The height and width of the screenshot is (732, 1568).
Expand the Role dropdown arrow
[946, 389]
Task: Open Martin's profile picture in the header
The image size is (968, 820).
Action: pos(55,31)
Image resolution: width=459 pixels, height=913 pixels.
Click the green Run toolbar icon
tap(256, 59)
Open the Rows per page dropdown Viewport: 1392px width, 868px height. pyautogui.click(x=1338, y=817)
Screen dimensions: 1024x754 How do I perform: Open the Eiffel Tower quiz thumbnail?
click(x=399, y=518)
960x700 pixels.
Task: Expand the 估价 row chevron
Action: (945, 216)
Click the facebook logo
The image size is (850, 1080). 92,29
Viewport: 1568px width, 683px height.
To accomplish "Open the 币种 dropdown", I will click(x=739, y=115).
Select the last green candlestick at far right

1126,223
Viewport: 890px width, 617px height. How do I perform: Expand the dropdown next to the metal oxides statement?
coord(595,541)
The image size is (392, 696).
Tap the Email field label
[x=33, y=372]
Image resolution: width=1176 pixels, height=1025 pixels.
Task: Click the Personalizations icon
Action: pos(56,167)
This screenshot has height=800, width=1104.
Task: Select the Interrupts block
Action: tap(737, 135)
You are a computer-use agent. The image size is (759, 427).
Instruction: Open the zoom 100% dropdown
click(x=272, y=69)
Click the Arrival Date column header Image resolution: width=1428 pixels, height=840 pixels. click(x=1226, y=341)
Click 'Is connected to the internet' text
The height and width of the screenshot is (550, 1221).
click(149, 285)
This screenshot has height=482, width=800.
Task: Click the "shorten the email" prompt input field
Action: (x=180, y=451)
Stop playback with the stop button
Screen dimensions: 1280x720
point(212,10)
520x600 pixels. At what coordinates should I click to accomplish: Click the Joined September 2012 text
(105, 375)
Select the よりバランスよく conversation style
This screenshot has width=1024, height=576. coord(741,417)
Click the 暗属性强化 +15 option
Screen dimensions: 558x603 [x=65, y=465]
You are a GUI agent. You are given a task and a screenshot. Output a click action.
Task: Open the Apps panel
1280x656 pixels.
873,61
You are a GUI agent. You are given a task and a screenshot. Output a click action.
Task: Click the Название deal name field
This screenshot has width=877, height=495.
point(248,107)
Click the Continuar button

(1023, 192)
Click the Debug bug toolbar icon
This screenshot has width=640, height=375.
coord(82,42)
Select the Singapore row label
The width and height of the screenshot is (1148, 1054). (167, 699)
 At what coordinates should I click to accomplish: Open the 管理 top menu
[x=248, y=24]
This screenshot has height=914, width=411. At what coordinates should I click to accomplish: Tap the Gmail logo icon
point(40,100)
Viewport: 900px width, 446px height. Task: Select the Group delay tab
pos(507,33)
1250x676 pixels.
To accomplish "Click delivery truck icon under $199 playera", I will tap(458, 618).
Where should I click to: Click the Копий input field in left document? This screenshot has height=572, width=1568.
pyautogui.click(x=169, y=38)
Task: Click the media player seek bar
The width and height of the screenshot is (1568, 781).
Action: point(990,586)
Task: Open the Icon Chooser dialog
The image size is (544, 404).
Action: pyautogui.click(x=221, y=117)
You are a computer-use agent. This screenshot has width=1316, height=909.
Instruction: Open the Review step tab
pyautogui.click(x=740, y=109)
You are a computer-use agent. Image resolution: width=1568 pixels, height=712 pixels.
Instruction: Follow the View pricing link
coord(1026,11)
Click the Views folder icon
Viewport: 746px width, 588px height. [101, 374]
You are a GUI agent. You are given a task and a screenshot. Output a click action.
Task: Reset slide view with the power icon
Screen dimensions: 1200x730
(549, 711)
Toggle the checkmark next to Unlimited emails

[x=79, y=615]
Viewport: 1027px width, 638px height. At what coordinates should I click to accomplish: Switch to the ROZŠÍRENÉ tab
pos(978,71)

++++++

WHAT TO DO: Which of the lines above hold the string "header"? Pick each of them out.

TASK RESULT:
Task: Open Martin's profile picture in the header
Click the Arrival Date column header Image resolution: width=1428 pixels, height=840 pixels. click(x=1226, y=341)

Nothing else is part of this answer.